Recently, our friends at the Foundation for Individual Rights in Education have been involved in a debate over that lower standard of proof the Department of Education set for sexual assault cases. While they’re right to raise questions about the adequacy of the standard, fixing the standard won’t fix the problem.

To me, this is like saying we have a gun, and we’re handing it to an infant, and we’re arguing over whether to take the safety off first. I suppose it’s safer to leave the safety on, yes. But babies shouldn’t have guns.

Similarly, universities should not be creating substitute mock justice systems to adjudicate serious crimes. They’re no more qualified than the baby. And perhaps the fact that schools like Oklahoma State choose to do so is a vestige of a society that, historically, has not treated sexual assault seriously in the academic context.

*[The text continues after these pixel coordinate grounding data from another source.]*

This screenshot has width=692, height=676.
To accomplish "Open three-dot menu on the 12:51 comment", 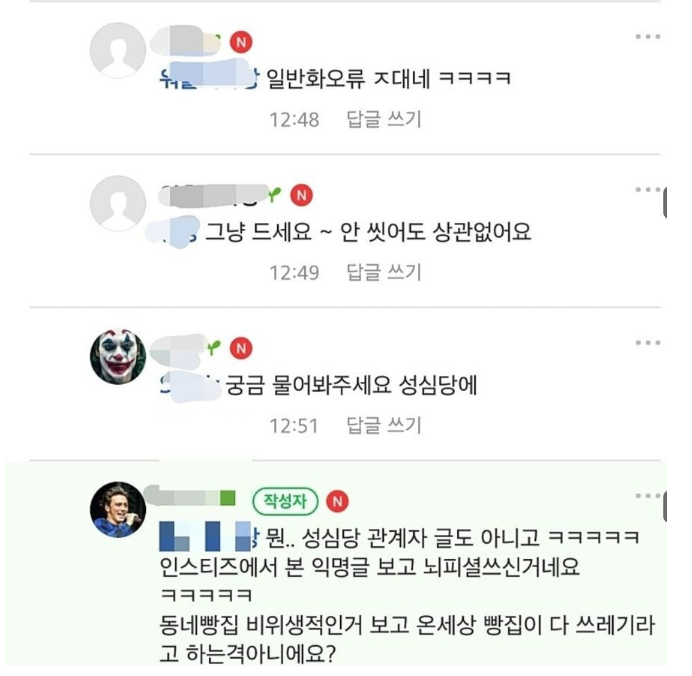I will point(647,343).
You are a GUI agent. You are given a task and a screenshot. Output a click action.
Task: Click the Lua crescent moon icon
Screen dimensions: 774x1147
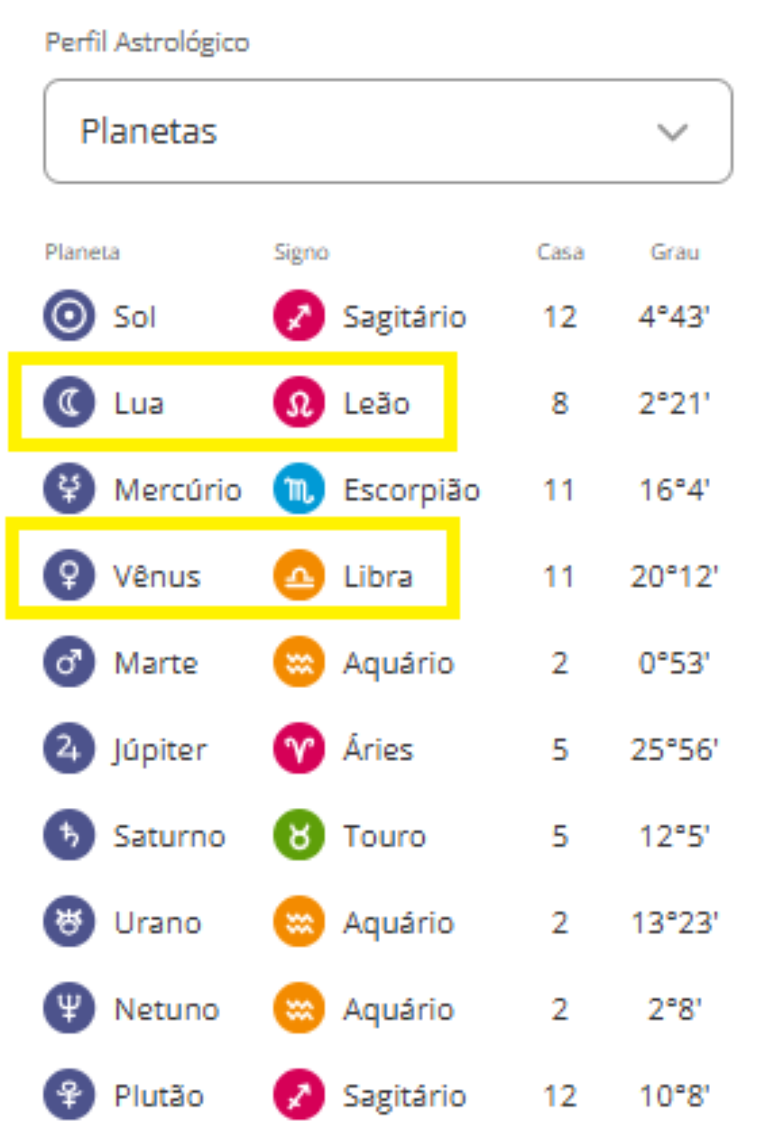click(x=69, y=403)
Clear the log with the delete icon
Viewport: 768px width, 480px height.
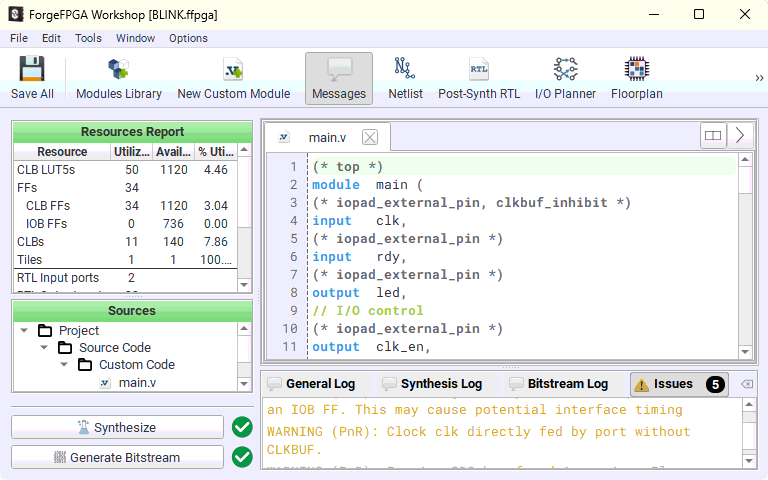[x=746, y=384]
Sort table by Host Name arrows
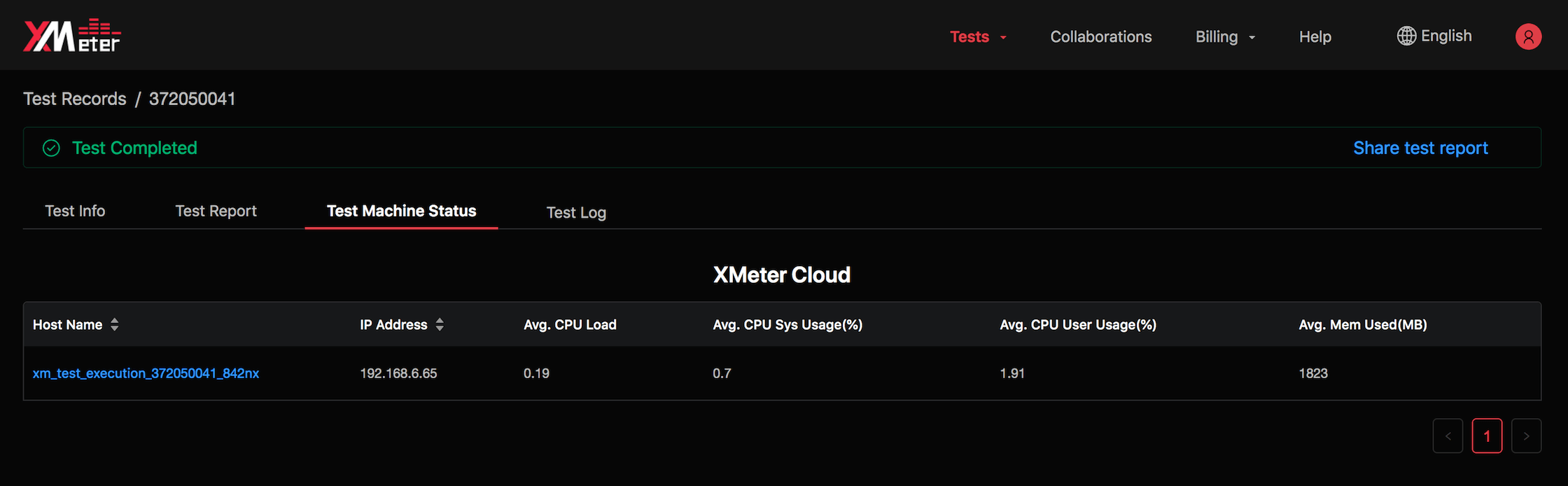Viewport: 1568px width, 486px height. [115, 324]
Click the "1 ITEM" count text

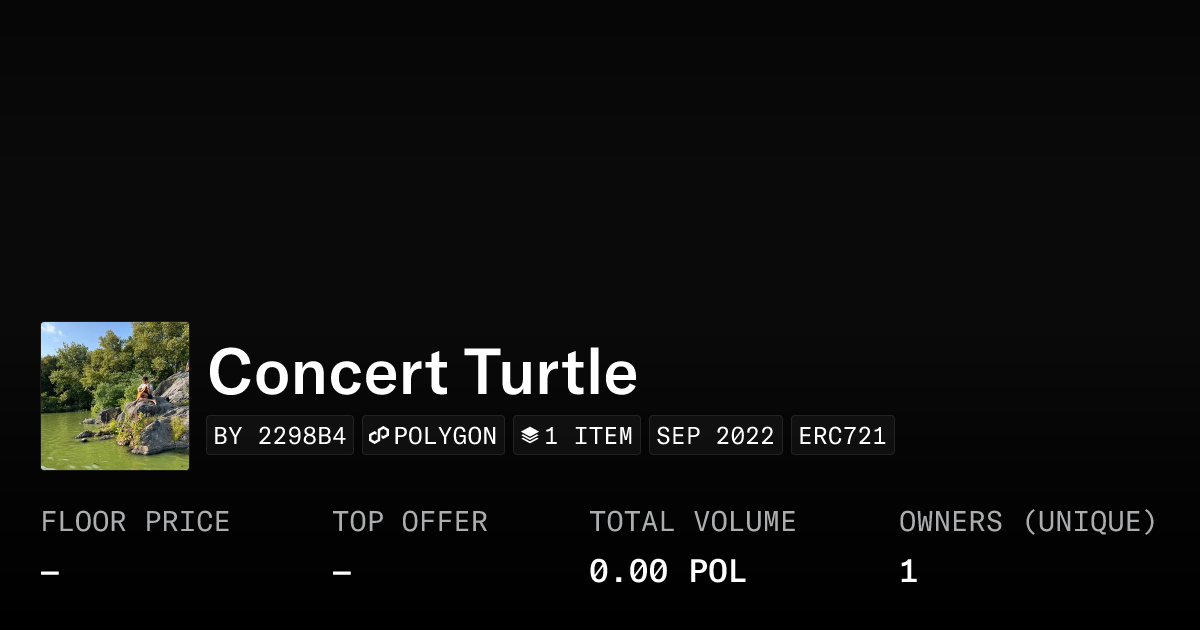click(588, 436)
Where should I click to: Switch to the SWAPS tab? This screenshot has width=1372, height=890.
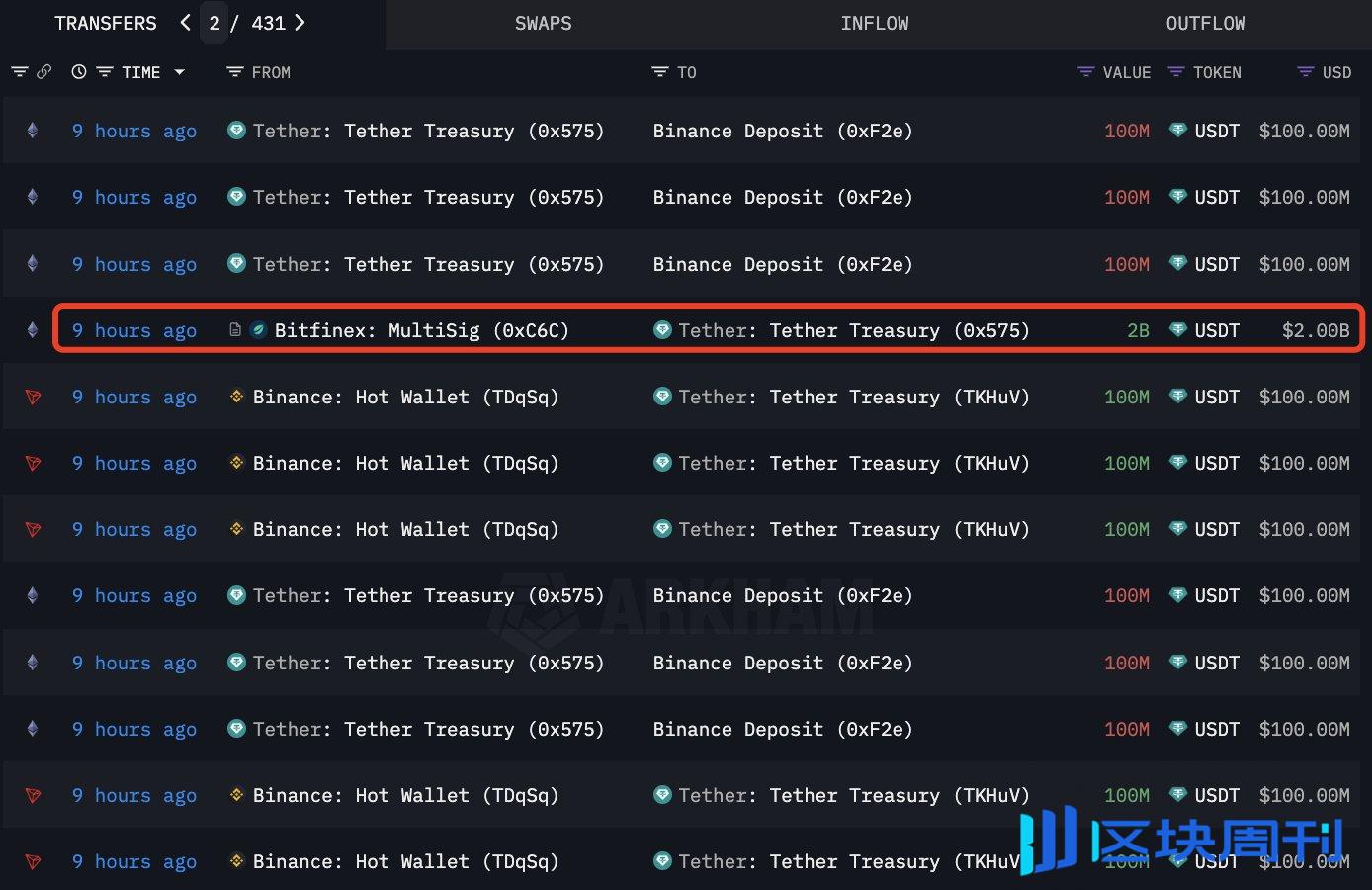[x=543, y=23]
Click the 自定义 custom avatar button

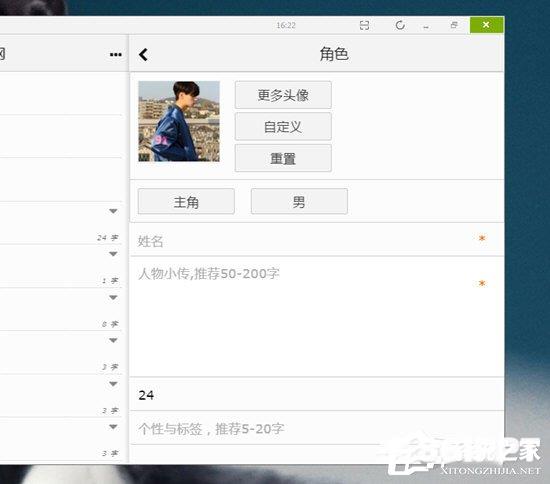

If a university declined to tell the police about murder, or arson, or kidnapping, or armed robbery, we would be rightly disgusted. We would not entertain the university’s defenses that the amateur investigators on its conduct board attended an hour-long training session on arson evidence, or that they held a mock kidnapping trial and thus should be considered adequate substitutes for real law enforcement.

Why is it, then, that we permit universities to investigate sexual assaults–let alone serial sexual assaults? Why do we permit them to impose a sanction like, “walk away from here scott free and come back in three years, presumably because we don’t think sexual violence is a crime anyone performs more than four times?”

Is rape really less serious than armed robbery? Should we feel better about amateur investigators dabbling in sexual assault investigations than we would about shrugging and saying, “Oh, don’t worry about that gang violence, I told Student Conduct.”

Or is it time to admit that universities are poor substitutes for law enforcement when the sanction for being found liable for multiple sexual assaults is being told to return in three years, to join a fresh crop of potential victims?